Intervention (and relevant notes)

Prevent the creation of the hazard.

Do not construct buildings—generally not a practical option, to be sure.

Reduce the amount of the hazard  brought into being.

Lower the height of construction project to below fatal levels—usually not practical, but may be possible in some work zones.

Prevent the release of the hazard.

Install non-slip walking surfaces on roofs and other heights.

Modify the rate of release of the hazard from  its sources.

Use safety lanyards. Use safety nets.

Separate the hazard from the worker by time and space.

Do not schedule unnecessary foot traffic near fall hazards until the hazards are abated.

Separate the hazard from the worker by physical barriers.

Install guardrails on elevated surfaces.

Modify basic qualities of the hazard.

Remove sharp or protruding projections on the ground surface where workers can  fall—practical only for very low heights.

Make worker as injury resistant as possible.
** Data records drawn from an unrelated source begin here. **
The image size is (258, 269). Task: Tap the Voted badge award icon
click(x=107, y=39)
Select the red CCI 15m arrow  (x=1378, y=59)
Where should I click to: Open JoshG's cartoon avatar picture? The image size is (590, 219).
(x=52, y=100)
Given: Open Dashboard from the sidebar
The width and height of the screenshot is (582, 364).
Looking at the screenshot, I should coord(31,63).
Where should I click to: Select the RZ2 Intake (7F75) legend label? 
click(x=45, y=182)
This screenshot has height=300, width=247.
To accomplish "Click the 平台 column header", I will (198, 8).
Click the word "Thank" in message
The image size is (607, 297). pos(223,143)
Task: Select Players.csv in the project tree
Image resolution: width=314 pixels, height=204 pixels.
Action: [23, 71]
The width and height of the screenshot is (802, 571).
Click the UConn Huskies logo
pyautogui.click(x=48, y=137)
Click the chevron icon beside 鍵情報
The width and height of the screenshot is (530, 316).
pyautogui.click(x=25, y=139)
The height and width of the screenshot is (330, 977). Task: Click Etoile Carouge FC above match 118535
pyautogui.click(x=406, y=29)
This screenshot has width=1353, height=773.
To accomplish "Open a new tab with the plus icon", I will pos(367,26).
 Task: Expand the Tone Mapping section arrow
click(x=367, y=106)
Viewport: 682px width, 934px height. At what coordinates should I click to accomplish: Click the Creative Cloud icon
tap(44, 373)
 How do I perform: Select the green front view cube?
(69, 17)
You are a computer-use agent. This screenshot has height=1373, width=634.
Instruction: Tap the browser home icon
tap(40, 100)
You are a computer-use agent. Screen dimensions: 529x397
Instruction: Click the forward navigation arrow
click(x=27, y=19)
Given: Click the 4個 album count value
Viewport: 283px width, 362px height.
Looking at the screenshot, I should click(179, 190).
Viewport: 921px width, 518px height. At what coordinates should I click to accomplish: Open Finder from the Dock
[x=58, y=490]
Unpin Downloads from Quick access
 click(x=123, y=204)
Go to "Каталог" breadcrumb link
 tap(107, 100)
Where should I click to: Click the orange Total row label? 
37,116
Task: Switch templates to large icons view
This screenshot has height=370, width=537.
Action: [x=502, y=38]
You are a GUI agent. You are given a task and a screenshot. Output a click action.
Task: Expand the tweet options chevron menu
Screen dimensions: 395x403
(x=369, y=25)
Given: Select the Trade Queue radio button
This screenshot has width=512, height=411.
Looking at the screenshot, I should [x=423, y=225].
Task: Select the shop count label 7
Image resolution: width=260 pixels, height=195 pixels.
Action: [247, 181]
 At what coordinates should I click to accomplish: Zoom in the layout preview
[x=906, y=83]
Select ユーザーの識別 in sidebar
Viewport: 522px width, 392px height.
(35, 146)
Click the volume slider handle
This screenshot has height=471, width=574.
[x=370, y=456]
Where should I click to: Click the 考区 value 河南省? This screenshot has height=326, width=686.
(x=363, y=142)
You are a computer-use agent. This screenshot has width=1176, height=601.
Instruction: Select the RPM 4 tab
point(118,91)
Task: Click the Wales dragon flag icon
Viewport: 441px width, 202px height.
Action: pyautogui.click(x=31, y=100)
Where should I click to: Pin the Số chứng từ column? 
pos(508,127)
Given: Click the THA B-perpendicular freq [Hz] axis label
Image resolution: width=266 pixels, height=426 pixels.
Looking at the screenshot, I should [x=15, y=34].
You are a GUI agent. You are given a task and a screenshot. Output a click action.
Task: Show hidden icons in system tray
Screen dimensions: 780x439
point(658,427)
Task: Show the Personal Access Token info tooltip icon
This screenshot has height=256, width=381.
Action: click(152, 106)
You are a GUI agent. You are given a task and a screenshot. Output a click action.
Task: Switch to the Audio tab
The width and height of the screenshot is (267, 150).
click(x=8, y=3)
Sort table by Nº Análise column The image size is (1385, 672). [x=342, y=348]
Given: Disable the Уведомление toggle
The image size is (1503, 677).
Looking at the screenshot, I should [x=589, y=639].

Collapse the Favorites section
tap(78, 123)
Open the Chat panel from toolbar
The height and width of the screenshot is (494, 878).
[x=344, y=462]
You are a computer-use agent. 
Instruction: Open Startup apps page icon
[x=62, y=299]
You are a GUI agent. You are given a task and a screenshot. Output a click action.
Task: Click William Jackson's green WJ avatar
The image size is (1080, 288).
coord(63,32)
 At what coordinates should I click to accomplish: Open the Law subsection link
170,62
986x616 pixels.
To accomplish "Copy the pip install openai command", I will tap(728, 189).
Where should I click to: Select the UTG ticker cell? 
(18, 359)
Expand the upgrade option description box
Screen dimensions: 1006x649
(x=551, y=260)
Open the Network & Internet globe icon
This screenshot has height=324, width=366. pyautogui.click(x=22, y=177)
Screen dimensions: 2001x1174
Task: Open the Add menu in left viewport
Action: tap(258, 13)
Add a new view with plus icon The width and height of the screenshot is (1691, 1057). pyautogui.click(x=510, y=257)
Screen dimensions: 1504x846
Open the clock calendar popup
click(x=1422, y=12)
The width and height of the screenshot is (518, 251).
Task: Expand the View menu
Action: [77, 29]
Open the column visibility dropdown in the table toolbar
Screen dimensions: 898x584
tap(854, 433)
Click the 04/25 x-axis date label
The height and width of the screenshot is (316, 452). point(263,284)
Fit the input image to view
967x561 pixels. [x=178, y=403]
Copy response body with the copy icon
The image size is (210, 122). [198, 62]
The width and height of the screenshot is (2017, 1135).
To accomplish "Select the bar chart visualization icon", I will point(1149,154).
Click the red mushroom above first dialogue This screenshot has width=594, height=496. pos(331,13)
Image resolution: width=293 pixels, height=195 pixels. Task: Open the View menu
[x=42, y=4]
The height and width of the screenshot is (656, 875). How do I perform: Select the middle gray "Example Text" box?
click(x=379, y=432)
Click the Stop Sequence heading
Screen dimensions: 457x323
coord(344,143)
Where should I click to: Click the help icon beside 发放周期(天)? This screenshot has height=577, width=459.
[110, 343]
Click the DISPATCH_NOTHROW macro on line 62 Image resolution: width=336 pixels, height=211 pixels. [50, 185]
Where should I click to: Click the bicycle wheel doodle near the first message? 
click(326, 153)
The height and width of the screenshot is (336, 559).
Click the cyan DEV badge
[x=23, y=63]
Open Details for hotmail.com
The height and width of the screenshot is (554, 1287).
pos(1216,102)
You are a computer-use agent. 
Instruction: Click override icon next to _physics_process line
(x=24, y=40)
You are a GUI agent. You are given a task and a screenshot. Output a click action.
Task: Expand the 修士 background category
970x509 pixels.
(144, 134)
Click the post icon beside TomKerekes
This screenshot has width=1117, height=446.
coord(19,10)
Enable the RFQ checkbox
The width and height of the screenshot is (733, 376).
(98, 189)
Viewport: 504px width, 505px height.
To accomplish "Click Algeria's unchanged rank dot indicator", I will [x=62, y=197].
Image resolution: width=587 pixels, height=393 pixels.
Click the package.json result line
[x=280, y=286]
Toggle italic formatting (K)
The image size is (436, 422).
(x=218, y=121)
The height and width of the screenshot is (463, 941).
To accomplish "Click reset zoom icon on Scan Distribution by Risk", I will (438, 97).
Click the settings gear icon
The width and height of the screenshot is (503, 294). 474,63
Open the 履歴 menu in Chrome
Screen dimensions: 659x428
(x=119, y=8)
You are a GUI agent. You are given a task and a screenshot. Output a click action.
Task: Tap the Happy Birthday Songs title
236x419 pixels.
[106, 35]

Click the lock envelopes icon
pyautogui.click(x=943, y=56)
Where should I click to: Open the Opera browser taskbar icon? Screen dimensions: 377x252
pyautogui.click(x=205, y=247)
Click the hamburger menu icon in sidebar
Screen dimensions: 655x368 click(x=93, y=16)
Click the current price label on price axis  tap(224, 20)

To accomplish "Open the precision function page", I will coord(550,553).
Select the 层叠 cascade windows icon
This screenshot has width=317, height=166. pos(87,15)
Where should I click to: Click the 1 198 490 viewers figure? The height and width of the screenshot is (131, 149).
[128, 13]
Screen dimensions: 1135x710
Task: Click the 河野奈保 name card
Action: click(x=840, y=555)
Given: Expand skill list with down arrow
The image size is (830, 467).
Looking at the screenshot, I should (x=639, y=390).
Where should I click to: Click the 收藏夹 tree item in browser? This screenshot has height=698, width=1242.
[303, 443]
Require, e.g., safety helmets.

Begin to counter damage done by the hazard.

Apply first aid.

Stabilize, treat and rehabilitate worker.

Develop a regionalized trauma system; provide  for effective rehabilitation and retraining.

Evaluation in Public Health

Evaluation in both applied social sciences and epidemiology is “a process that attempts to determine as systematically and objectively as possible the relevance, effectiveness and impact of activities in light of their objectives” (Last 1988). Evaluation is an essential component of public health practice. It occurs at two levels. The first level relies on surveillance systems to determine whether or not entire communities have met their disease and injury reduction objectives, without attempting to determine what caused the observed changes. Federal, state and local government agencies in the United States, for example, have set objectives for the year 2000. One of these objectives is to reduce work-related injures resulting in medical treatment, lost time from work, or restricted work activity to no more than 6 cases per 100 full-time workers per year. Progress in meeting these objectives will be monitored with the national surveillance systems in place.

The second level of evaluation focuses on determining the effectiveness of policies, programmes and specific interventions. Ideally, this requires the application of controlled experimental or quasi-experimental study designs. Mohr and Clemmer (1989), for example, conducted a time series study of injury rates in those mobile off-shore oil rigs that opted to implement a new technology to assist workers in connecting drill pipes, compared with rates in those rigs that did not have the new technology. Although injury rates were going down over the period of the installation of the new equipment, the authors were able to attribute a decrease of 6 injuries per 100 workers per year to the new safety equipment and to demonstrate that the savings from injury prevention resulted in a full recovery of the initial capital and installation costs within 5.7 years. Unfortunately, this type of scientific evaluation of programmes and interventions in occupational health and safety is rare and often methodologically flawed (Goldenhar and Schulte 1994).

Summary

The above-mentioned programme demonstrates well the various components in the public health approach to reducing injuries in the workplace. Assessing the injury problem and establishing an ongoing surveillance system was an essential part of this and earlier studies of injuries on oil rigs that were conducted by these authors. The subsequent development of a simple engineering prevention strategy was then followed by a rigorous evaluation strategy which included an evaluation of cost savings. Such studies have been the mainstay of the public health approach to the prevention of other occupational diseases. In the future, the integration of occupational injury prevention into the assessment, intervention and evaluation phases of public health practice has the potential to be an important step toward more effective protection and promotion of health in communities.